**CONSIGNE DE TRAVAIL A**
Recopiez sans aucune modification les entrées, tout depuis la ligne contenant « Find the location » jusqu'à la ligne contenant « y-axis-title-sub: T is », ces deux lignes comprises.

**EXTRAIT DU DOCUMENT**

--------

La photo de droite c'est le travail au débardage. Le débardage nous l'avons travaillé en montant des parcours de maniabilité avec des cônes. Nous étions sur un ancien terrain de base-ball, terrain plat plus facile pour l'apprentissage et la sécurité. Avec les cônes de faire une simulation d'arbres sans risque d'écrasement.
Il faut aussi que je parle des voitures que nous avions à notre disposition. Nous avons tout d'abord découvert une sorte de pousse-pousse aménagé comme vous pouvez le voir sur les photos. Nous avons demandé une autre voiture pour nos exercices… Il n'existe au Japon qu'un importateur polonais. Nous avons donc utilisé un spider qui a très bien fait l'affaire.
« Le terrain de base-ball est au pied d'une montagne et d'une station de ski. Ici on est à 50 km de la mer, mais l'hiver il peut y avoir jusqu'à 4 m de neige ».

--------

**DONNÉES SOURCES**
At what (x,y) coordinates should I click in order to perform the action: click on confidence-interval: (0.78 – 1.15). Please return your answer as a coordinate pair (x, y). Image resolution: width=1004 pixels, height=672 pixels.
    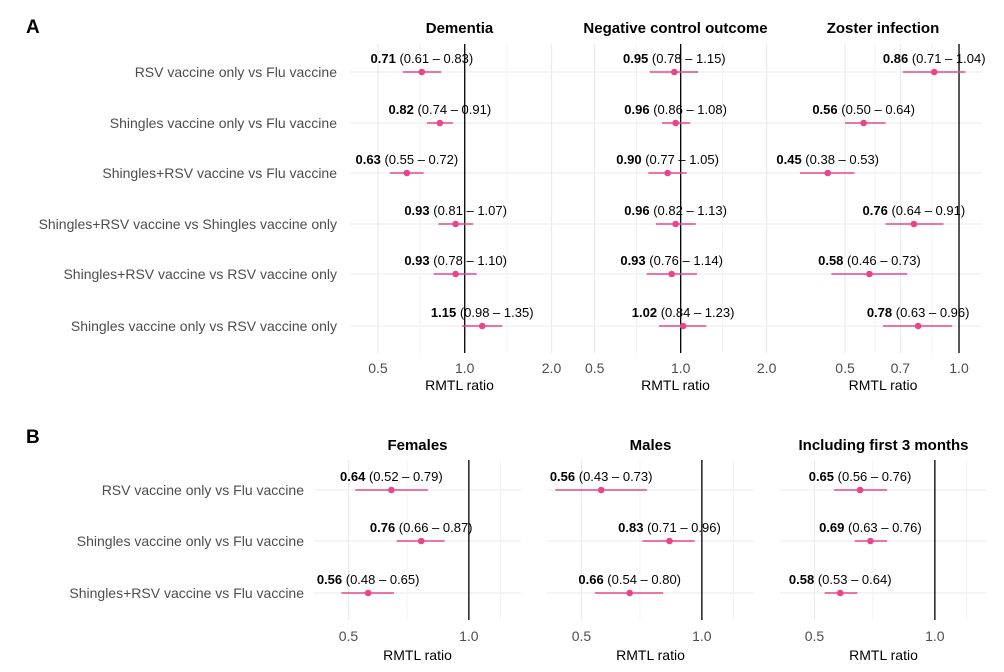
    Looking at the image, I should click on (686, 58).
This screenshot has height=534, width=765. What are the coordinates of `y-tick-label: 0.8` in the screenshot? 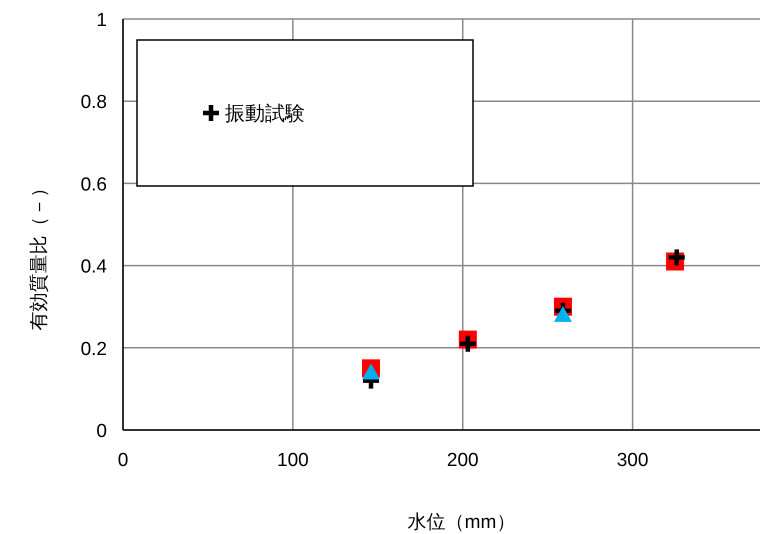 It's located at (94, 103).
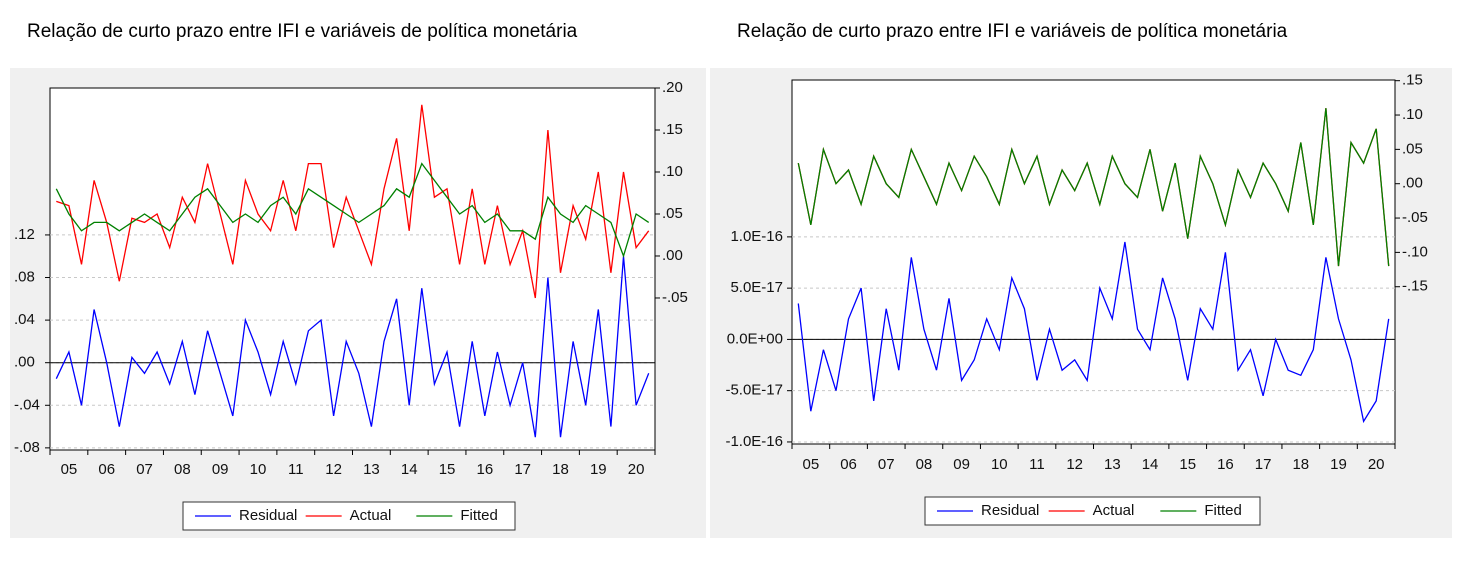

--------

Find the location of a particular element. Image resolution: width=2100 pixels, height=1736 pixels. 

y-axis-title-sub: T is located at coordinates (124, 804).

--------

**CONSIGNE DE TRAVAIL B**
Traduisez en anglais cette phrase de l'extrait du document : « Nous étions sur un ancien terrain de base-ball, terrain plat plus facile pour l'apprentissage et la sécurité. »

**RÉSULTAT DE L'EXERCICE A**
Find the location of a particular element. Image resolution: width=2100 pixels, height=1736 pixels. 

y-axis-title-sub: T is located at coordinates (124, 804).

**RÉSULTAT DE L'EXERCICE B**
We were on a former baseball field, a flat field that was easier for learning and for safety.